Kevburg, I agree that how many viruses are packed in the exposure is probably a major factor in whether someone gets sick after that exposure. Not only with COVID, but also for flu, colds, and norovirus.
I once got extremely sick hours after bicycling behind someone who did did the farmer’s blow and I actually felt some of the spray on my face. Yep, disgusting. But that was the least of it. Earlier that morning, this guy and his wife had been eating breakfast at the same table with us at the B&B. I remember he said something right after breakfast about the eggs were not sitting well, but he still went on the ride. That afternoon while going home, I felt exhausted. At bedtime I felt worse and worse, with MY dinner feeling like a lead block inside me. Symptoms moved to violent sneezing fits and extremely runny nose, and then quickly went to both diarrhea and vomiting. It was like a compressed version of combined influenza and gastrointestinal big, and later I got pneumonia. Effects lasted a long time.

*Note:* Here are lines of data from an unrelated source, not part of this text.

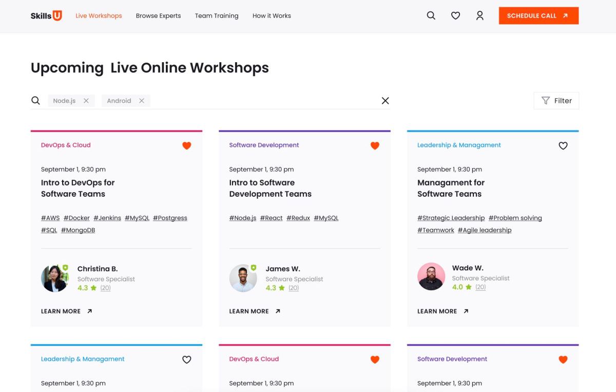Unfavorite Intro to Software Development Teams workshop

tap(375, 146)
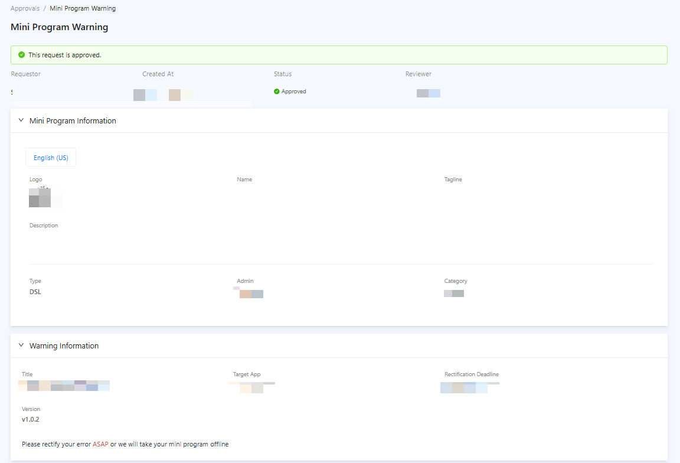Click the Mini Program Information section header
This screenshot has width=680, height=463.
tap(73, 120)
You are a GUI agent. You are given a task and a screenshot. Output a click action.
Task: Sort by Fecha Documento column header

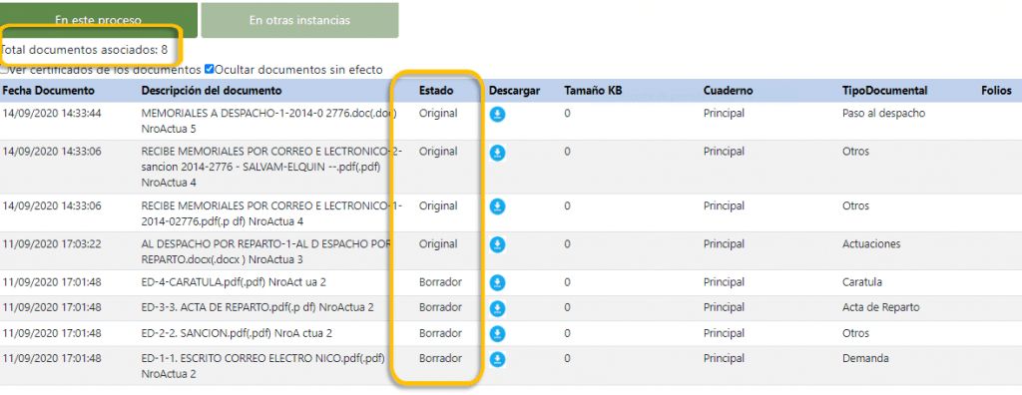49,91
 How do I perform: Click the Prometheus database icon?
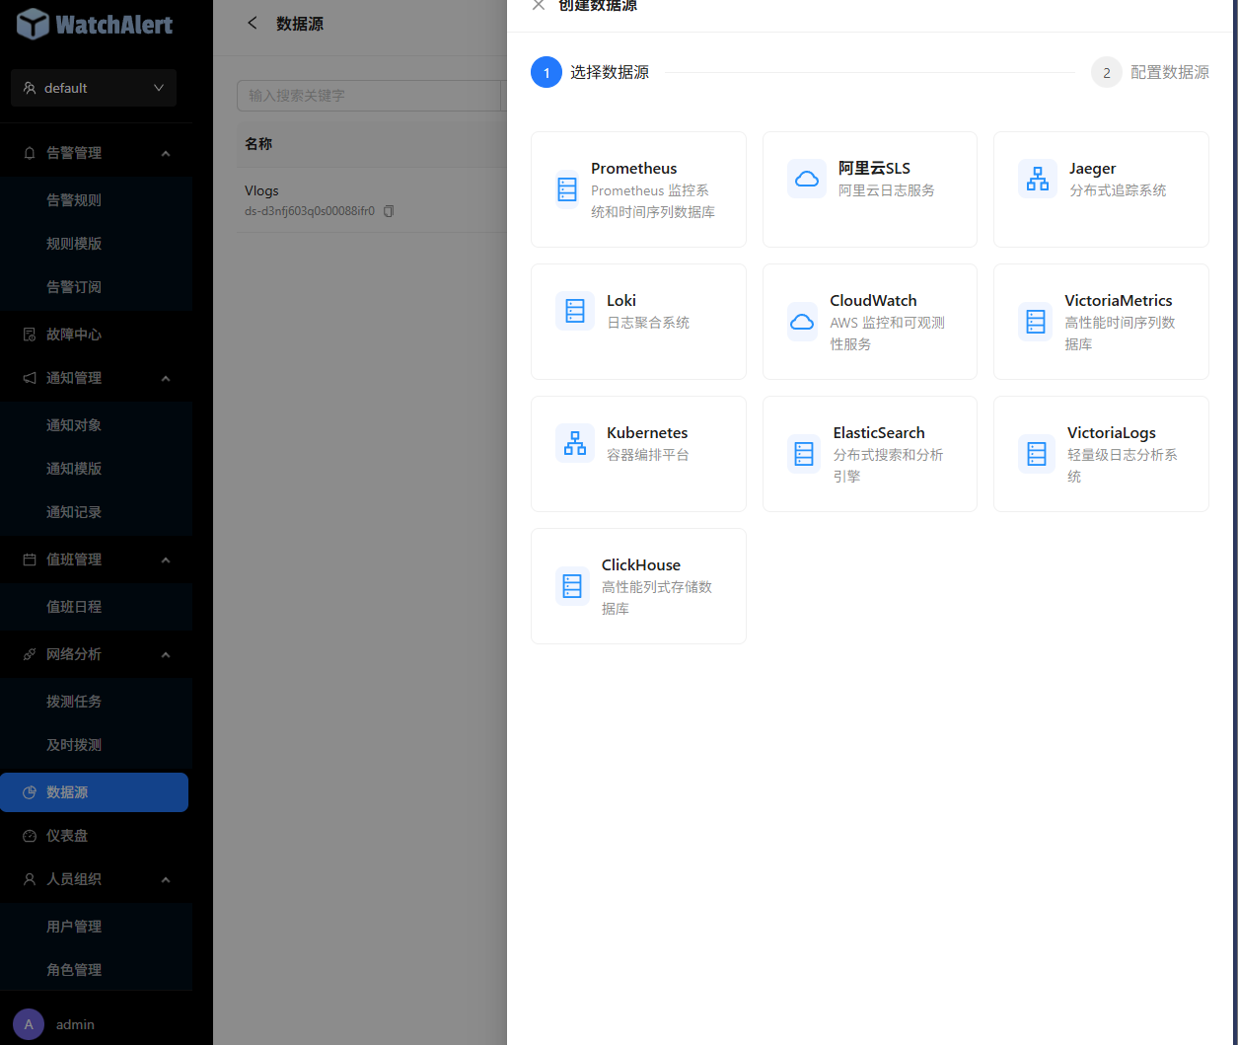567,189
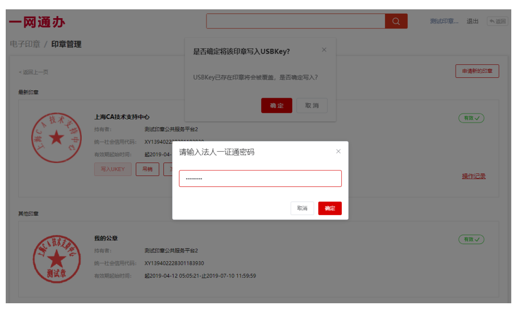Image resolution: width=517 pixels, height=310 pixels.
Task: Close the USBKey write confirmation dialog
Action: [324, 50]
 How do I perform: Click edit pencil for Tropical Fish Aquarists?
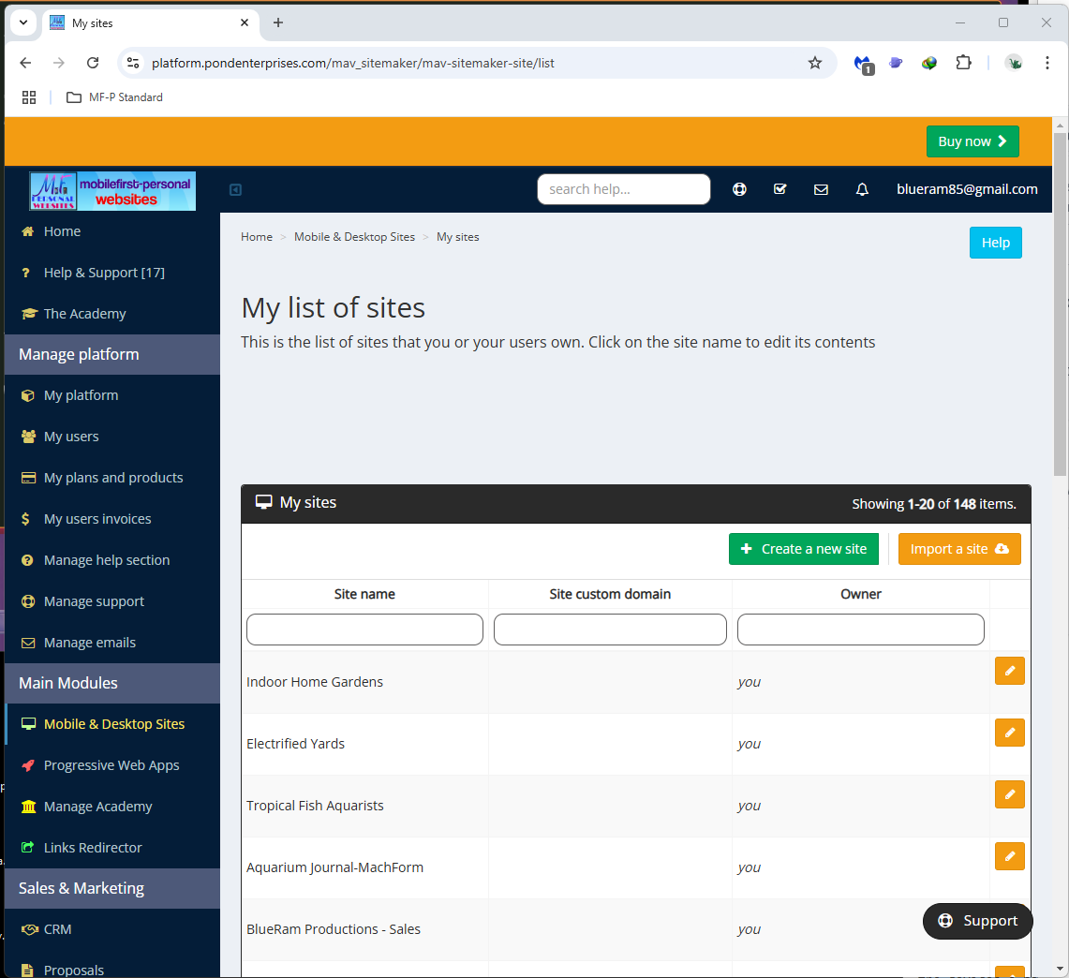coord(1009,794)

We later heard that it had raged through many of the participants at that bike festival.
And…more recently, I did get COVID. At the very end of our road trip, I woke up (a Tuesday in the early wee hrs) with an extremely dry mouth, throat, and even lower down than that. I chalked it up to the very long days of driving in extremely arid heat in dusty agricultural country and then staying in a motel room with AC that smelled musty. Nothing more developed that day, when we arrived home and ran around catching up with errands. I had planned to paddle the next day. Woke up feeling off and tired, which I figured was just end-of-trip tiredness. But that afternoon The Cough rolled in. Dry, unproductive, ticklish, irritating, sometimes in violent fits that kept me up at night.
To make a long story short, I tested myself the next day and confirmed it was indeed COVID. During the entire 11 days we had been away, I remembered four people sneezing in my vicinity. The first two happened at the beginning of the trip yet I felt great for a week afterward, so I doubt those were the ones. The third time was on Saturday night in a restaurant when another customer sneezed at the next table, and the fourth time on Sunday night when the woman making my tacos sneezed. She turned around, but still…the short incubation period of the latest variant points to one or both of these times.
I did not paddle for two and a half weeks, at the height of summer. I stayed at home for about a week, till I had to get groceries because by then my husband had also come down with COVID. At least I felt well enough not to cough during that time, and I wore a mask as usual.
It was NOT “just like a cold” in my case. More like influenza, with about the first week the worst, and each week thereafter still easily tired and some nighttime coughing (probably from lying down). My husband had milder symptoms BUT he said he lost his sense of smell for a while.
You don’t know if what you have—or infect someone else with—will be mild, moderate, severe, or fatal. Boating in public areas right after symptoms are gone still ranks as selfish and idiotic, IMO.